Google Cloud Professional DevOps Engineer Advanced Practice Exam: Hard Questions 2025

You are onboarding 40 newly acquired business units into a single Google Cloud organization. Each unit must be able to create projects only from an approved set, inherit baseline security controls (logs retained, restricted public IPs, CMEK defaults), and be prevented from disabling required APIs. Some units need different network perimeters but must still share a centralized security project for logs and SIEM export. You need a design that is enforceable at scale and minimizes manual drift. What should you do?

Your organization uses a centralized Terraform pipeline to provision projects and baseline security resources. Multiple teams contribute modules. A recent change accidentally granted overly broad IAM roles in several production projects before being detected. You need a preventive control that blocks noncompliant IAM bindings at provisioning time across all projects (including those created in the future) while still allowing teams to use Terraform. What is the best approach?

A Cloud Build pipeline builds a container and deploys to Cloud Run. You introduce Binary Authorization with attestations so only images built by Cloud Build can be deployed. After enabling it, deployments intermittently fail with permission errors when Cloud Run tries to verify the attestation. Builds and attestation creation succeed. The deployment service account is separate from the build service account. What is the most likely fix?

You run a microservices platform on GKE with GitOps. A new release caused elevated 500s. You need an automated canary process that (1) gradually shifts traffic, (2) automatically rolls back based on SLO-based metrics from Cloud Monitoring, and (3) records release metadata for postmortems. Your teams want minimal bespoke scripting and prefer managed/standard tooling. What should you implement?

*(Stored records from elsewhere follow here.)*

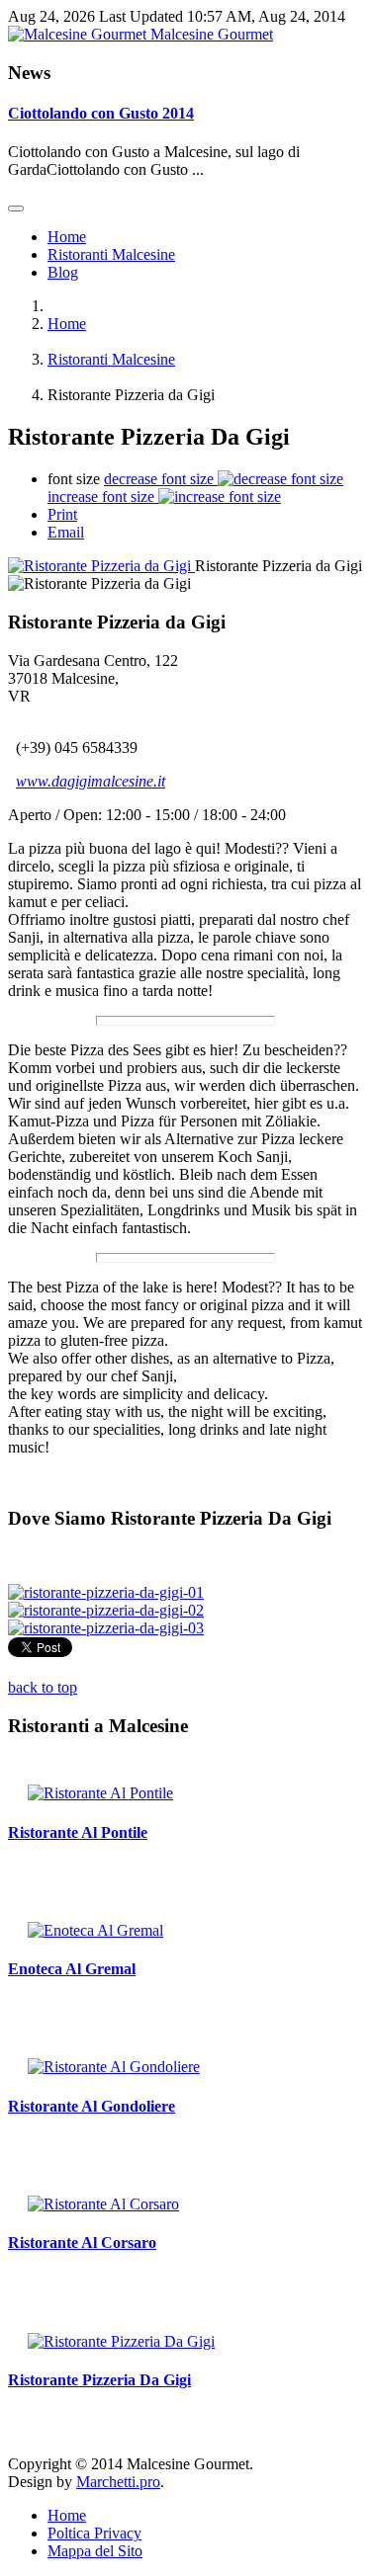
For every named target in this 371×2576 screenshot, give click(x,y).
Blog (62, 272)
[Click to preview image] (101, 565)
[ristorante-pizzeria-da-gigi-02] (106, 1610)
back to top (42, 1687)
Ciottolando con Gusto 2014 (101, 113)
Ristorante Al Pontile (77, 1832)
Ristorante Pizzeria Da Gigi (99, 2379)
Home (66, 236)
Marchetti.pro (118, 2481)
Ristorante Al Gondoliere (91, 2106)
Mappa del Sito (94, 2550)
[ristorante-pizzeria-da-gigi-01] (106, 1592)
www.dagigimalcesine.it (90, 781)
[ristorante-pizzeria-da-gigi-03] (106, 1628)
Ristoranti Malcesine (111, 254)
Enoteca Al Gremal (72, 1968)
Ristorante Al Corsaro (82, 2242)
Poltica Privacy (94, 2533)
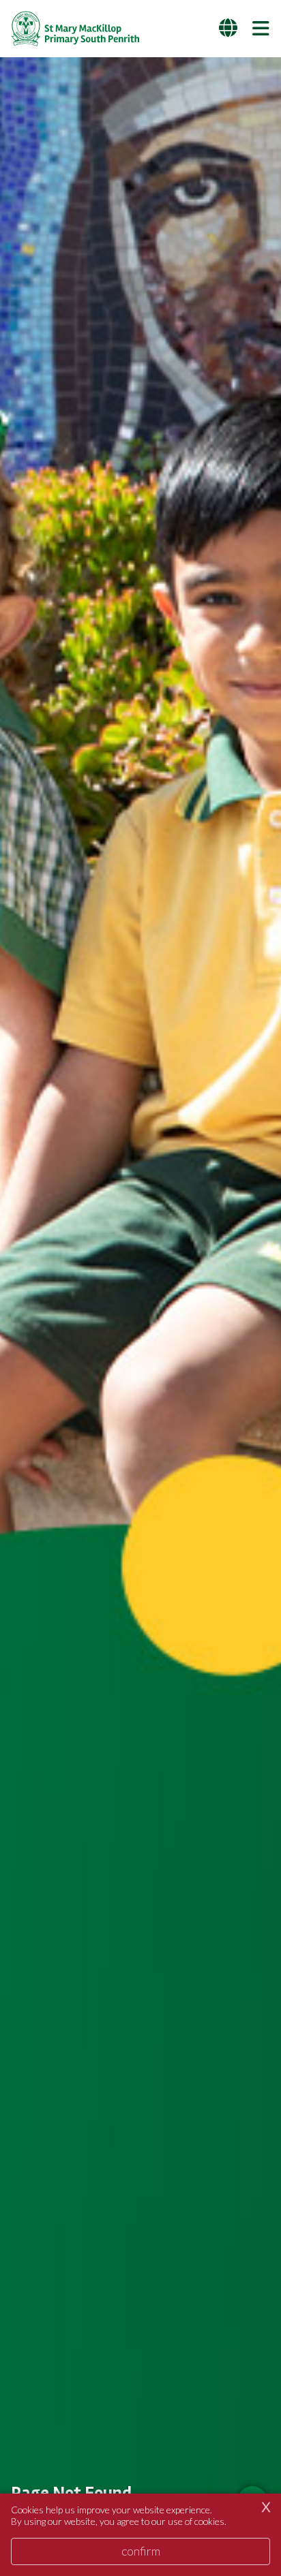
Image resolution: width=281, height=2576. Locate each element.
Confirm (140, 2550)
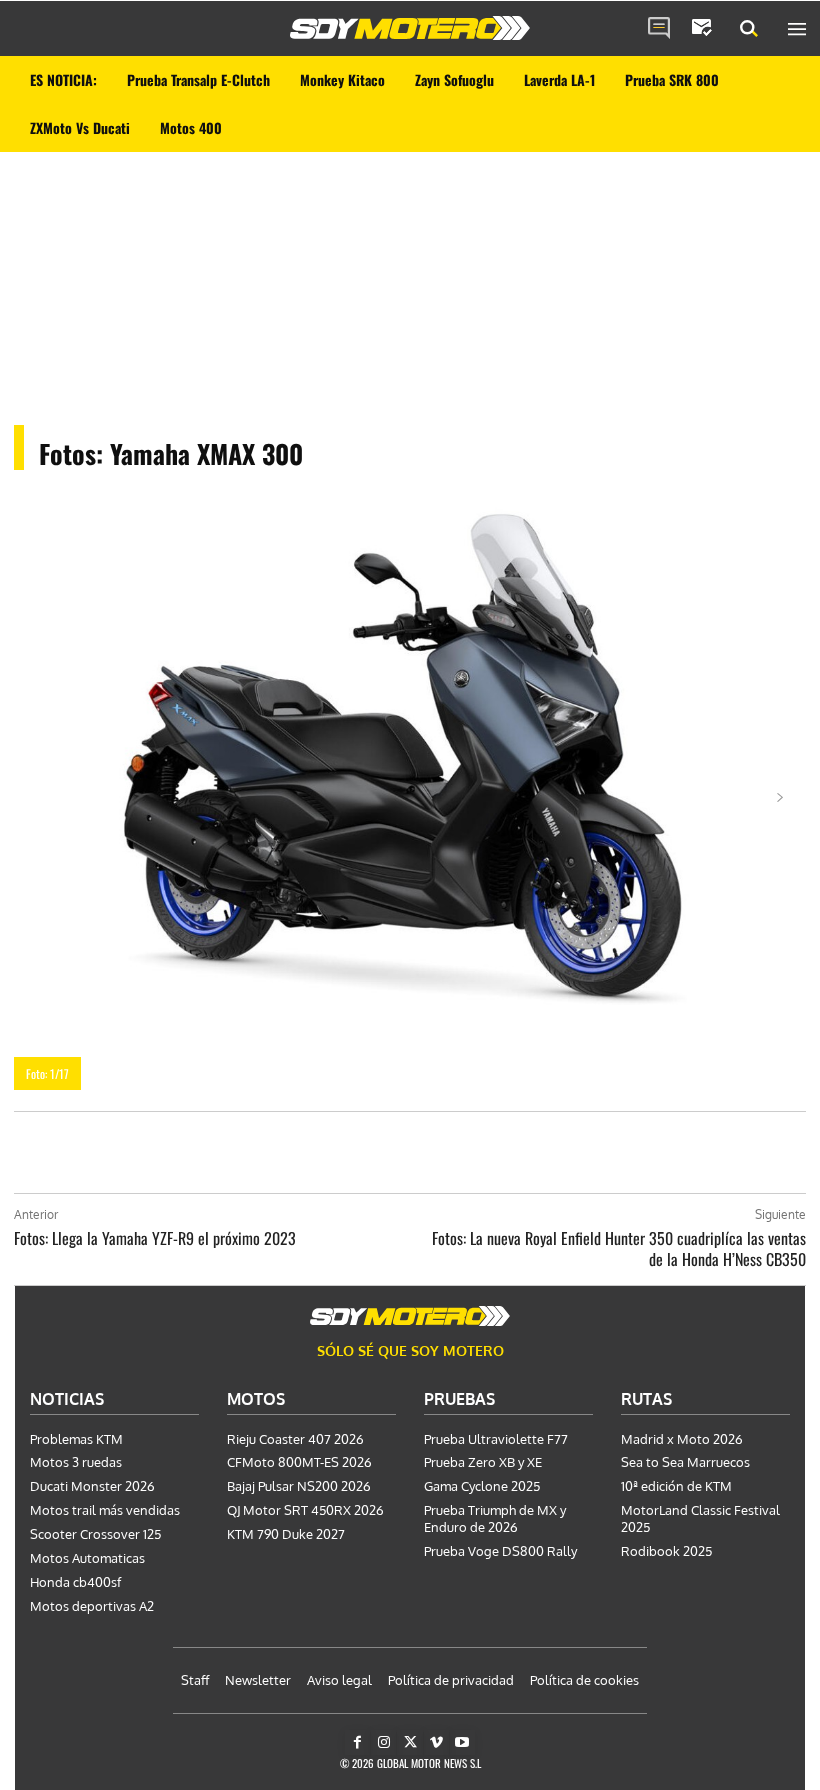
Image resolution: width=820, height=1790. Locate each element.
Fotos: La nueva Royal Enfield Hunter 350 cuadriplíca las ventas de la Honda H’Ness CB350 (619, 1248)
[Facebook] (357, 1742)
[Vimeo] (436, 1742)
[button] (749, 29)
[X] (409, 1742)
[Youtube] (462, 1742)
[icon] (659, 29)
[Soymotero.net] (410, 28)
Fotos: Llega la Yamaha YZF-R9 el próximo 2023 (155, 1238)
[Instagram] (383, 1742)
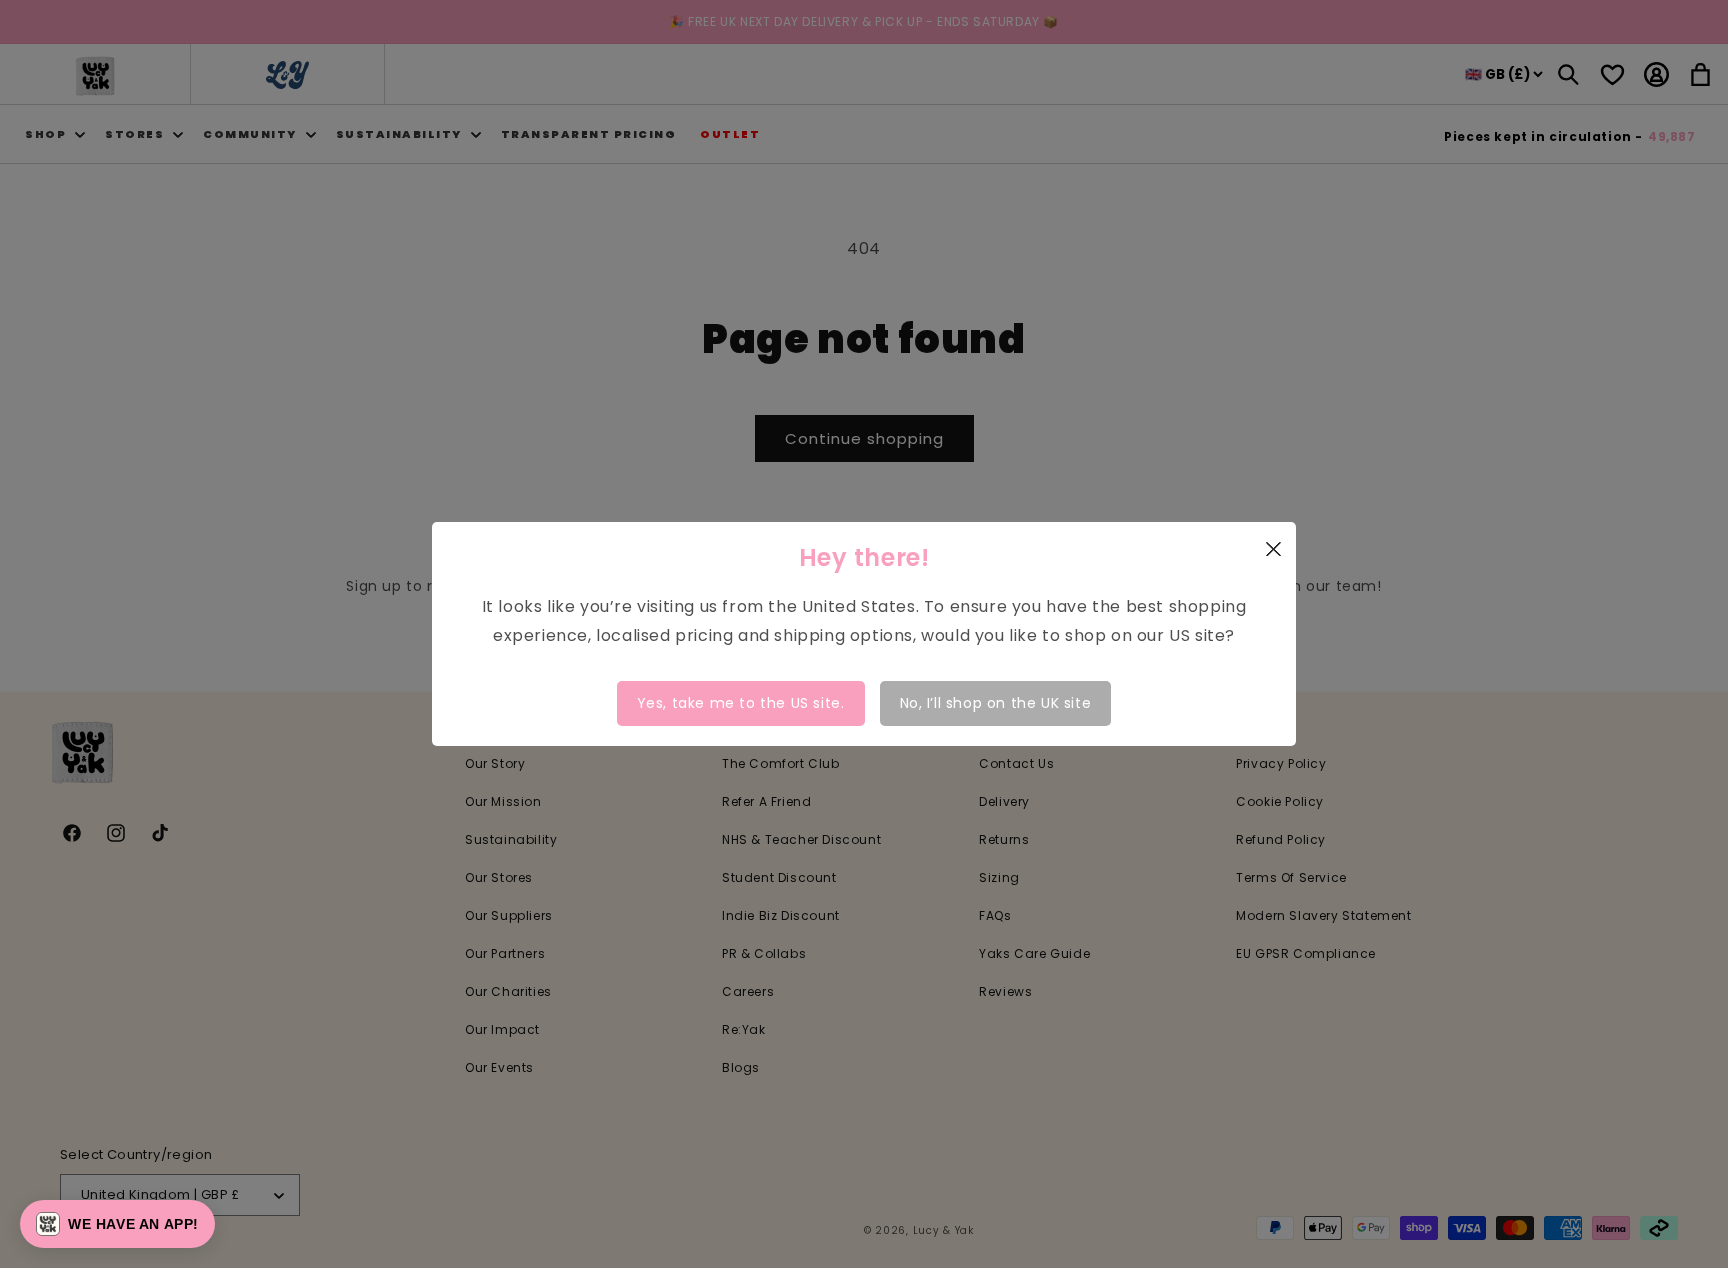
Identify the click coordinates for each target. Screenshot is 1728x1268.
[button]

Your org uses private pools for Cloud Build with no public egress. Builds pull dependencies from Artifact Registry and also need to download a small file from a third-party HTTPS endpoint. The security team refuses to open general internet egress. Builds are failing. You must keep builds isolated while enabling this specific external dependency fetch with strong controls and auditability. What should you do?

A product team reports that their 99.9% availability SLO is frequently violated due to brief spikes in latency and error rate during deployments. They currently page on any SLO violation, causing alert fatigue. You want to redesign alerting to align with SRE best practices using error budgets while still catching fast-burning incidents quickly. What should you implement?

You operate a multi-region service behind a global external HTTP(S) Load Balancer. During a regional outage, some users still experienced elevated latency and intermittent 502s for 10 minutes even though the service has healthy capacity in other regions. Post-incident analysis shows that failover was delayed by slow health check convergence and stale backends. You need to reduce time-to-failover without significantly increasing false positives during partial brownouts. What is the best change?

Your GKE cluster emits high-cardinality metrics due to labels that include request IDs and user IDs. Cloud Monitoring costs and query performance are degrading, and SLO dashboards time out. You still need per-user debugging capability, but not as time-series metrics. What should you do?

A latency SLO for a Cloud Run service is implemented using a log-based metric derived from request logs. After a traffic surge, the SLO shows excellent performance, but users report timeouts. Investigation finds that many requests never produced application logs due to early termination at the load balancer or platform before reaching the container. You need an accurate SLI for latency and availability that captures platform-level failures. What should you do?

A critical API on GKE shows periodic p99 latency spikes. CPU utilization is moderate, but node-level metrics show frequent disk I/O bursts and container restarts correlate with readiness probe failures. The service uses a local disk cache inside each pod and writes temporary files heavily. You need to reduce tail latency and improve stability without overprovisioning CPU. What is the best approach?